AWRA-L = Australian Water Resource Assessment Landscape
Data: Bioregional Assessment Programme (Dataset 1); NSW Office of Water (Dataset 3)
Table 5 Summary of model calibration for the 16 catchments for the Gloucester subregion
aF1 is the F value for high-streamflow calibration (see Viney, 2016).
bF2 is the F value for low-streamflow calibration (see Viney, 2016).
Data: Bioregional Assessment Programme (Dataset 1); NSW Office of Water (Dataset 3)
Figure 1 0 shows the performance of the two calibration schemes (high-streamflow calibration and low-streamflow calibration) for predicting the nine hydrological response variables (their details shown in Table 4). The high-streamflow calibration yields very good predictions on high-streamflow metrics – annual flow and interquartile range – indicated by very narrow interquartile ranges in model bias and by the median bias approaching zero. The high-streamflow calibration predicts P01 poorly, with an overestimate in the majority of catchments (see annual streamflow boxplot). It predicts other low-streamflow metrics even worse, such as zero-flow days, low-flow days, low-flow spells, and the longest low-flow spell for most catchments, and the bias for these hydrological response variables is –1 for the majority of catchments. This indicates the high-streamflow calibration almost always overestimates low streamflow. This is expected as the high-streamflow calibration puts more weight for simulating high streamflow and less weight for simulating low streamflow.
Table 6 Summary of nine hydrological response variables (HRVs)
Compared to the high-streamflow calibration, the low-streamflow calibration noticeably improves predictions on P01 and other low-streamflow metrics. It estimates P01 with a median bias of 0.06. It slightly underestimates low-flow days, low-flow spells, and length of the longest low-flow spells, with the median biases being –0.27, –0.33 and –0.16 respectively.
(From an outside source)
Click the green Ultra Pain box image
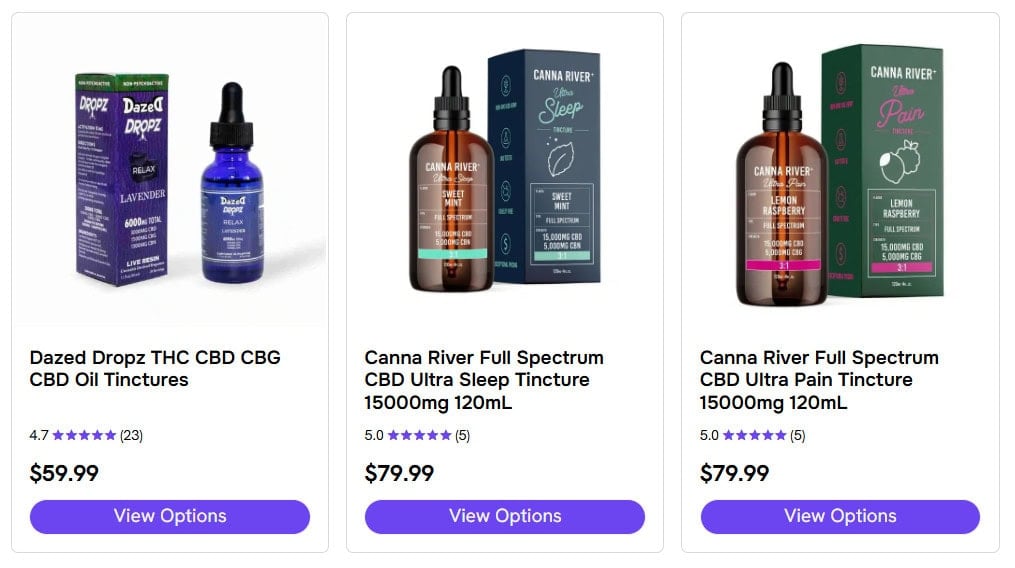1015x568 pixels. [882, 170]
The low-streamflow calibration yields slightly poorer predictions on P99 and flood days, with the median bias being –0.15 and 0.30, respectively. The low-streamflow calibration, however, is slightly better than the high-streamflow calibration, with a median bias approaching zero. A slight overestimate on interquartile range is obtained from the low-streamflow calibration, in contrast to the underestimate obtained from the high-streamflow calibration.
Neither model calibration scheme predicts zero-flow days well. This is because streamflow at the gauge sites in most of the catchments is perennial and the observed annual number of zero-flow days (ZFD) is zero. As stated by Viney (2016), it is expected that for most receptors, the variables P01 and ZFD will be mutually exclusive in that one or the other will produce useful information, but not both. In the Gloucester subregion, ZFD is unlikely to provide useful predictions in most receptors and is not carried forward as an hydrological response variable into the predictions and uncertainty sections.
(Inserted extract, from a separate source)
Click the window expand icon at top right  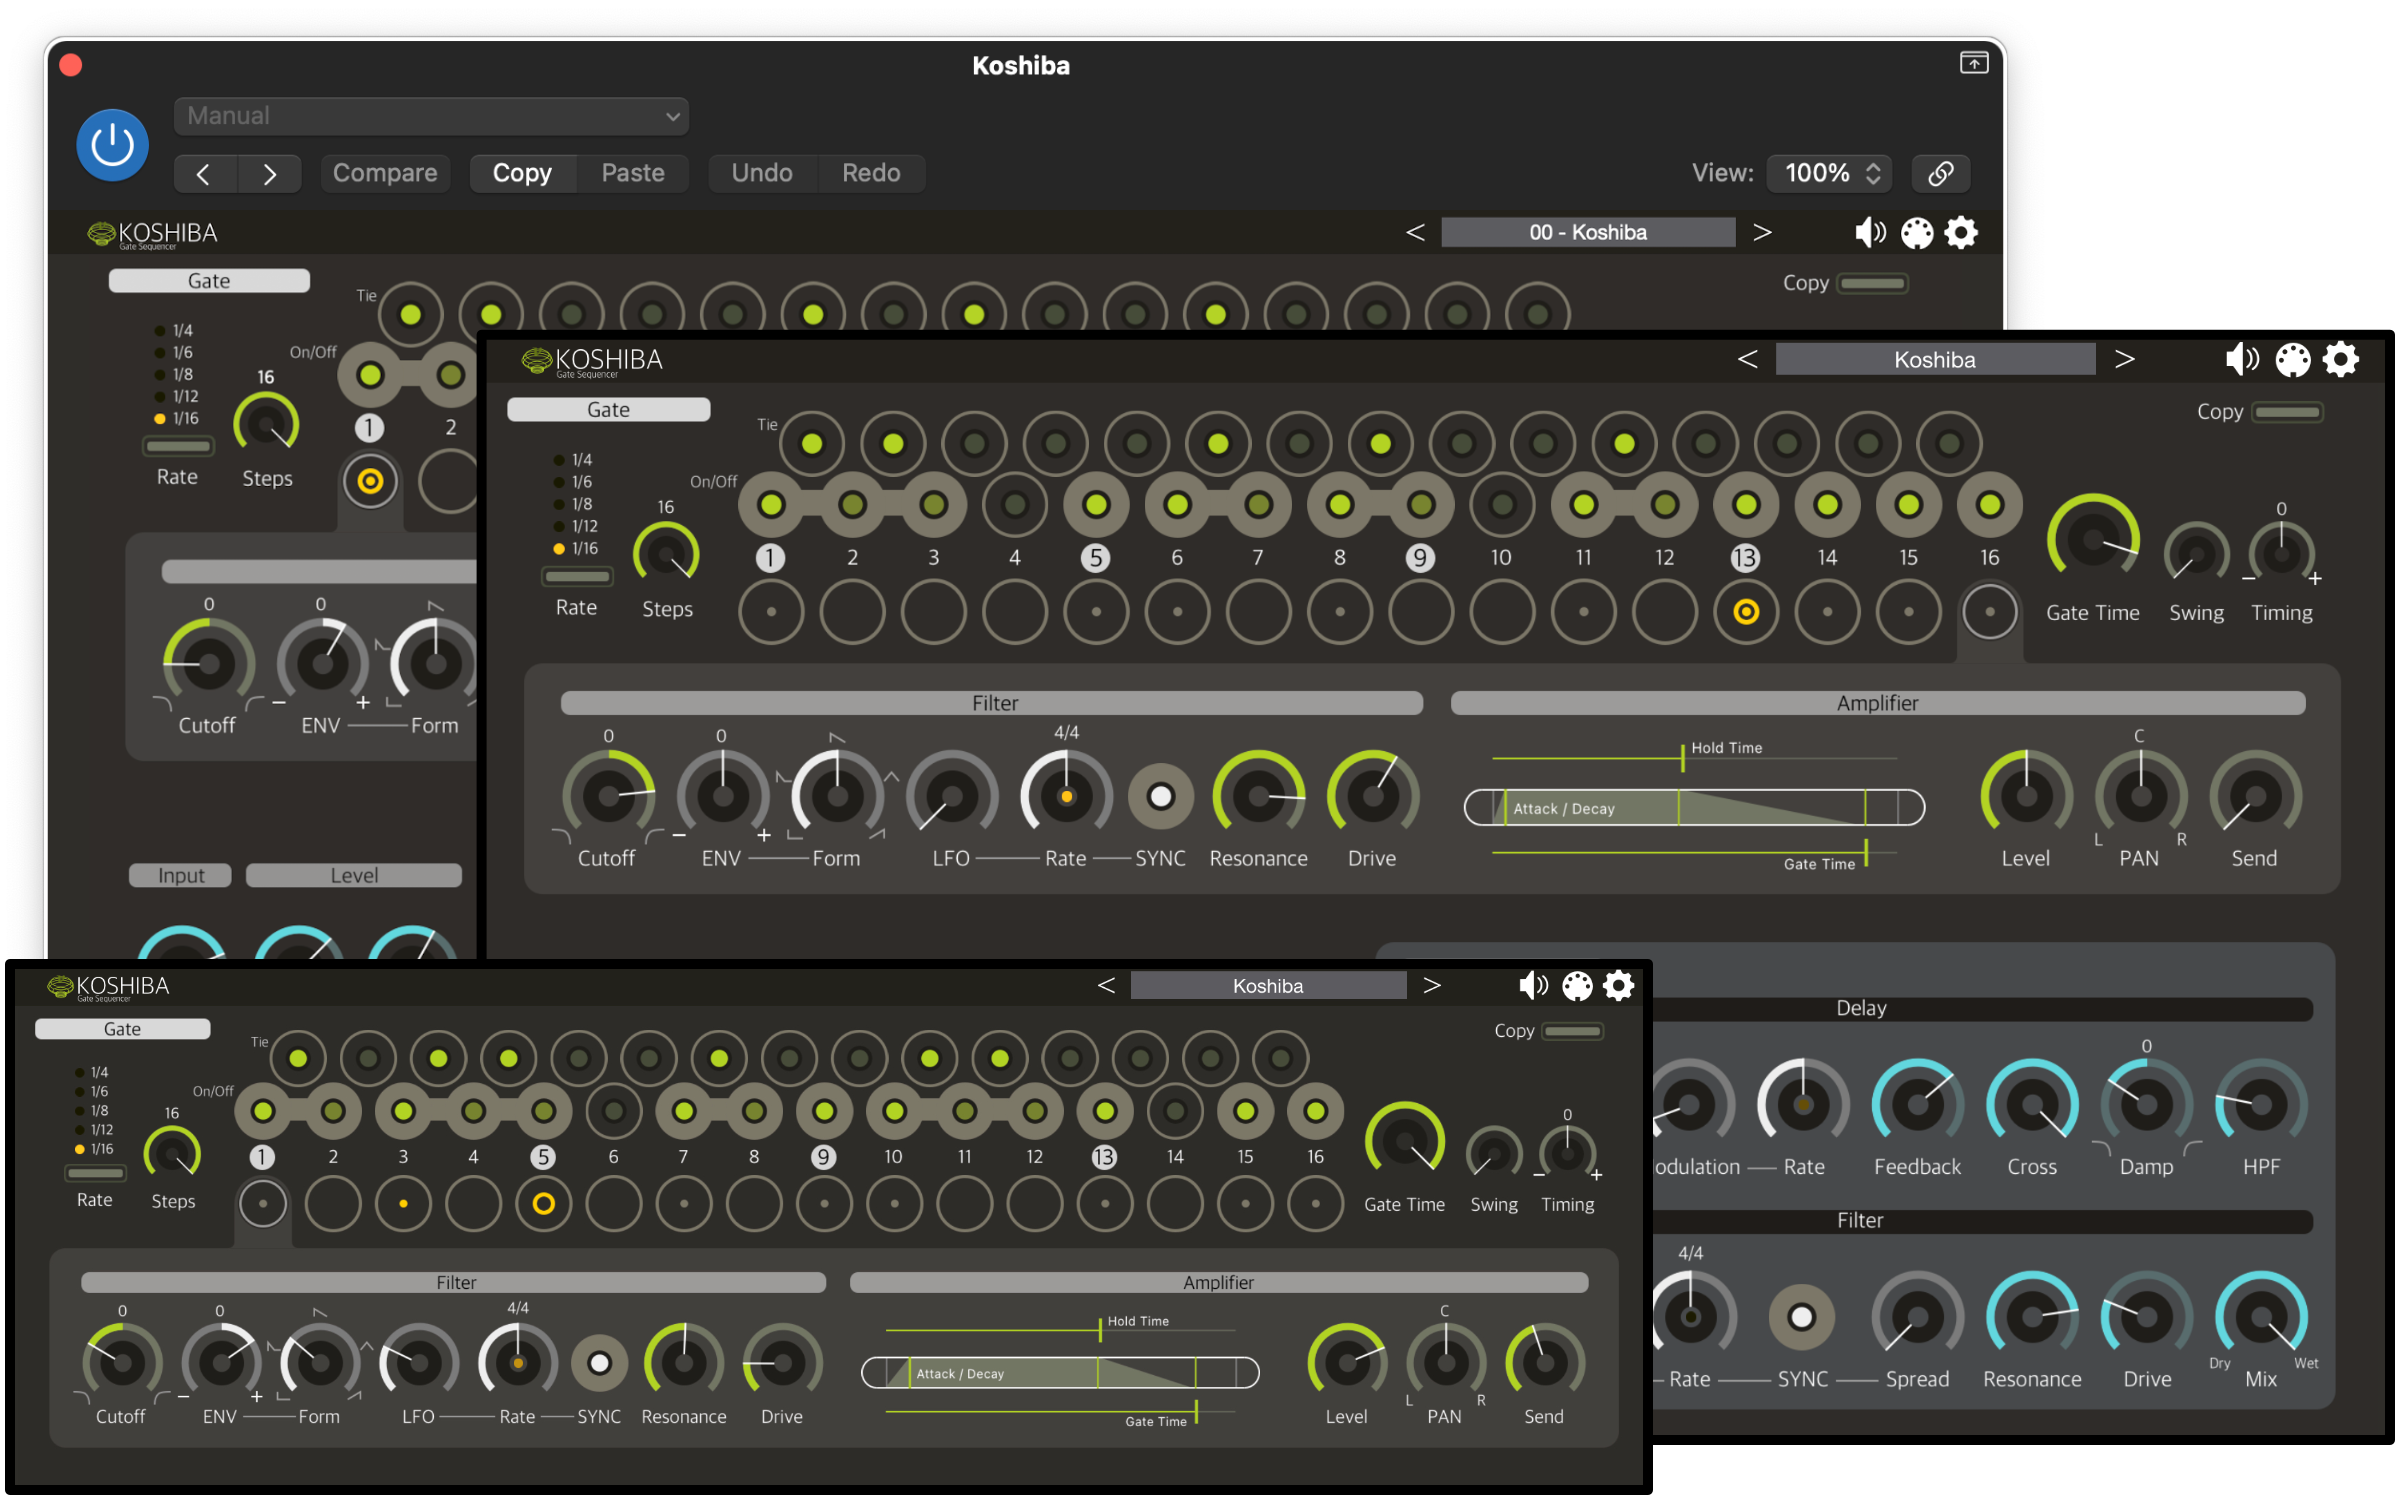(x=1973, y=63)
Boxplots are obtained from the statistics (Nash–Sutcliffe efficiency and bias) results at the 16 calibration catchments. In each boxplot, the left, middle, and right of the box are the 25th, 50th, and 75th percentiles, and the left and right whiskers are the 10th and 90th percentiles.
AWRA-L = Australian Water Resource Assessment Landscape
Data: Bioregional Assessment Programme (Dataset 1); NSW Office of Water (Dataset 3)
The calibration results obtained from Figure 9 and Figure 10 indicate that the high-streamflow calibration is sufficient for predicting P99, annual flow and interquartile range, and the low-streamflow calibration is suitable for predicting P01. The low-streamflow calibration, however, is much better than the high-streamflow calibration for predicting the hydrological response variables reflecting low-streamflow metrics, including low-flow days, low-flow spells, and length of the longest low-flow spells.